**EXERCISE**. Reproduce each of the following records verbatim.

**STORED RECORDS**.
----------

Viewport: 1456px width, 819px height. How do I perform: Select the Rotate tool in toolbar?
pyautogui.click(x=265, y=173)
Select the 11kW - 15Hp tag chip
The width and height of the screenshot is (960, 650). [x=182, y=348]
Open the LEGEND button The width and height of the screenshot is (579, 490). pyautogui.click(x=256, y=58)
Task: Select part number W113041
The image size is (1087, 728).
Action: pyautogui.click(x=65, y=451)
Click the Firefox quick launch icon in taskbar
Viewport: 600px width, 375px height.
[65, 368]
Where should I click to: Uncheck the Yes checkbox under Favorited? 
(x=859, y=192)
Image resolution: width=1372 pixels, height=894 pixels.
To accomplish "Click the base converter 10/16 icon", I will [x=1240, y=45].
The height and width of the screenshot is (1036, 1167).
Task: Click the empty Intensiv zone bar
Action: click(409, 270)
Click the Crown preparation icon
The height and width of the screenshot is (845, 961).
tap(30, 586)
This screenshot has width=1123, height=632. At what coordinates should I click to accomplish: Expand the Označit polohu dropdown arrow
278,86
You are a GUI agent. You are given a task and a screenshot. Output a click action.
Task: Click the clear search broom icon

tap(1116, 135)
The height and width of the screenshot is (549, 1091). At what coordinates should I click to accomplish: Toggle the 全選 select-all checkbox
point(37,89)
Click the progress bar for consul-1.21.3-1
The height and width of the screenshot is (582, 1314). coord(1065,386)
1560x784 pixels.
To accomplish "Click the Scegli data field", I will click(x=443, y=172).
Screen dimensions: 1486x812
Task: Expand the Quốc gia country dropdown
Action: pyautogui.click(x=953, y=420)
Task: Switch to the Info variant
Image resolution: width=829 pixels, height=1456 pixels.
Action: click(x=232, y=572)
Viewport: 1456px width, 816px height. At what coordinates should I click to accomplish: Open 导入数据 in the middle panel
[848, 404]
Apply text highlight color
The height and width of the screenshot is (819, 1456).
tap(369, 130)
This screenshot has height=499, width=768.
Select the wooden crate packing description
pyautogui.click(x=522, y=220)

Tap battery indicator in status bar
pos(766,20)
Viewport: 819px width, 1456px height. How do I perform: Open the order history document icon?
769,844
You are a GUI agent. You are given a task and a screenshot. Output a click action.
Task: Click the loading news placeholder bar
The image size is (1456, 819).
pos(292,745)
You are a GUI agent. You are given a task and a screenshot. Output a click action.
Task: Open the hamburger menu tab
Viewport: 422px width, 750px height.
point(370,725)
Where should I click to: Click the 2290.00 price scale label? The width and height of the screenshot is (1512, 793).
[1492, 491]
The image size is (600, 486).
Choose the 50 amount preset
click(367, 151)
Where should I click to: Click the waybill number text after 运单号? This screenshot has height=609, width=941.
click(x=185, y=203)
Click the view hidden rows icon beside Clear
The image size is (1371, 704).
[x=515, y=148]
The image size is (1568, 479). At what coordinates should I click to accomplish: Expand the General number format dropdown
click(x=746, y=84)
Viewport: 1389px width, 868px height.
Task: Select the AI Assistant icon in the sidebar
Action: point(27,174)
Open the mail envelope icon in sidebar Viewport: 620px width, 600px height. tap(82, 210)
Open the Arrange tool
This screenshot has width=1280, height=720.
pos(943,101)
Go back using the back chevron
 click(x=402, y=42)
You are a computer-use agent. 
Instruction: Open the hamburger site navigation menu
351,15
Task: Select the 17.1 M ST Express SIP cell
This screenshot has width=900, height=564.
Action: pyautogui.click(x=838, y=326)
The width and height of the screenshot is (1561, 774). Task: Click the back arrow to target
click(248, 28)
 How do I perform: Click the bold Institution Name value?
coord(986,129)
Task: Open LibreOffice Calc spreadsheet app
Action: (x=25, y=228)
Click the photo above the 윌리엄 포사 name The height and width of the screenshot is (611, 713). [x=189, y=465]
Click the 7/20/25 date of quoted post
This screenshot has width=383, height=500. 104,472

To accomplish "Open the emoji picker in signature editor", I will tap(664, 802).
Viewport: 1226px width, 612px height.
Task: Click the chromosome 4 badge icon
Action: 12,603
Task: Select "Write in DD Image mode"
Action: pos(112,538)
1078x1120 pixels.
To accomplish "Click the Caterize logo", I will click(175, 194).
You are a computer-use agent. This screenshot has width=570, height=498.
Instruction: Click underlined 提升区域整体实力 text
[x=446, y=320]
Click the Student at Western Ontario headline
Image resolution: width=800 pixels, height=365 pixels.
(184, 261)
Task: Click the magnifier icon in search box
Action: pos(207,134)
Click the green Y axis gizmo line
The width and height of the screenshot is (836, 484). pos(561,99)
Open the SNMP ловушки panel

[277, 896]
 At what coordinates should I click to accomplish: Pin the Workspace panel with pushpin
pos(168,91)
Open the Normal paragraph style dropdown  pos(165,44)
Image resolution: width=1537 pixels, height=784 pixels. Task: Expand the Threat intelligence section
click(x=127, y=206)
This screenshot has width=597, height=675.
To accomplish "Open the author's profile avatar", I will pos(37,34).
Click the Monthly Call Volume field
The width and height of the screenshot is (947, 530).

----------

**THE COMPLETED TASK**.
Viewport: 1456px width, 819px height. How do I perform: Select the Rotate tool in toolbar?
pyautogui.click(x=265, y=173)
Select the 11kW - 15Hp tag chip
The width and height of the screenshot is (960, 650). [x=182, y=348]
Open the LEGEND button The width and height of the screenshot is (579, 490). pyautogui.click(x=256, y=58)
Task: Select part number W113041
The image size is (1087, 728).
Action: pyautogui.click(x=65, y=451)
Click the Firefox quick launch icon in taskbar
Viewport: 600px width, 375px height.
[65, 368]
Where should I click to: Uncheck the Yes checkbox under Favorited? 
(x=859, y=192)
Image resolution: width=1372 pixels, height=894 pixels.
To accomplish "Click the base converter 10/16 icon", I will [x=1240, y=45].
The height and width of the screenshot is (1036, 1167).
Task: Click the empty Intensiv zone bar
Action: click(409, 270)
Click the Crown preparation icon
The height and width of the screenshot is (845, 961).
tap(30, 586)
This screenshot has width=1123, height=632. At what coordinates should I click to accomplish: Expand the Označit polohu dropdown arrow
278,86
You are a GUI agent. You are given a task and a screenshot. Output a click action.
Task: Click the clear search broom icon

tap(1116, 135)
The height and width of the screenshot is (549, 1091). At what coordinates should I click to accomplish: Toggle the 全選 select-all checkbox
point(37,89)
Click the progress bar for consul-1.21.3-1
The height and width of the screenshot is (582, 1314). coord(1065,386)
1560x784 pixels.
To accomplish "Click the Scegli data field", I will click(x=443, y=172).
Screen dimensions: 1486x812
Task: Expand the Quốc gia country dropdown
Action: pyautogui.click(x=953, y=420)
Task: Switch to the Info variant
Image resolution: width=829 pixels, height=1456 pixels.
Action: click(x=232, y=572)
Viewport: 1456px width, 816px height. At what coordinates should I click to accomplish: Open 导入数据 in the middle panel
[848, 404]
Apply text highlight color
The height and width of the screenshot is (819, 1456).
tap(369, 130)
This screenshot has height=499, width=768.
Select the wooden crate packing description
pyautogui.click(x=522, y=220)

Tap battery indicator in status bar
pos(766,20)
Viewport: 819px width, 1456px height. How do I perform: Open the order history document icon?
769,844
You are a GUI agent. You are given a task and a screenshot. Output a click action.
Task: Click the loading news placeholder bar
The image size is (1456, 819).
pos(292,745)
You are a GUI agent. You are given a task and a screenshot. Output a click action.
Task: Open the hamburger menu tab
Viewport: 422px width, 750px height.
point(370,725)
Where should I click to: Click the 2290.00 price scale label? The width and height of the screenshot is (1512, 793).
[1492, 491]
The image size is (600, 486).
Choose the 50 amount preset
click(367, 151)
Where should I click to: Click the waybill number text after 运单号? This screenshot has height=609, width=941.
click(x=185, y=203)
Click the view hidden rows icon beside Clear
The image size is (1371, 704).
[x=515, y=148]
The image size is (1568, 479). At what coordinates should I click to accomplish: Expand the General number format dropdown
click(x=746, y=84)
Viewport: 1389px width, 868px height.
Task: Select the AI Assistant icon in the sidebar
Action: point(27,174)
Open the mail envelope icon in sidebar Viewport: 620px width, 600px height. tap(82, 210)
Open the Arrange tool
This screenshot has width=1280, height=720.
pos(943,101)
Go back using the back chevron
 click(x=402, y=42)
You are a computer-use agent. 
Instruction: Open the hamburger site navigation menu
351,15
Task: Select the 17.1 M ST Express SIP cell
This screenshot has width=900, height=564.
Action: pyautogui.click(x=838, y=326)
The width and height of the screenshot is (1561, 774). Task: Click the back arrow to target
click(248, 28)
 How do I perform: Click the bold Institution Name value?
coord(986,129)
Task: Open LibreOffice Calc spreadsheet app
Action: (x=25, y=228)
Click the photo above the 윌리엄 포사 name The height and width of the screenshot is (611, 713). [x=189, y=465]
Click the 7/20/25 date of quoted post
This screenshot has width=383, height=500. 104,472

To accomplish "Open the emoji picker in signature editor", I will tap(664, 802).
Viewport: 1226px width, 612px height.
Task: Click the chromosome 4 badge icon
Action: 12,603
Task: Select "Write in DD Image mode"
Action: pos(112,538)
1078x1120 pixels.
To accomplish "Click the Caterize logo", I will click(175, 194).
You are a computer-use agent. This screenshot has width=570, height=498.
Instruction: Click underlined 提升区域整体实力 text
[x=446, y=320]
Click the Student at Western Ontario headline
Image resolution: width=800 pixels, height=365 pixels.
(184, 261)
Task: Click the magnifier icon in search box
Action: pos(207,134)
Click the green Y axis gizmo line
The width and height of the screenshot is (836, 484). pos(561,99)
Open the SNMP ловушки panel

[277, 896]
 At what coordinates should I click to accomplish: Pin the Workspace panel with pushpin
pos(168,91)
Open the Normal paragraph style dropdown  pos(165,44)
Image resolution: width=1537 pixels, height=784 pixels. Task: Expand the Threat intelligence section
click(x=127, y=206)
This screenshot has width=597, height=675.
To accomplish "Open the author's profile avatar", I will pos(37,34).
Click the Monthly Call Volume field
The width and height of the screenshot is (947, 530).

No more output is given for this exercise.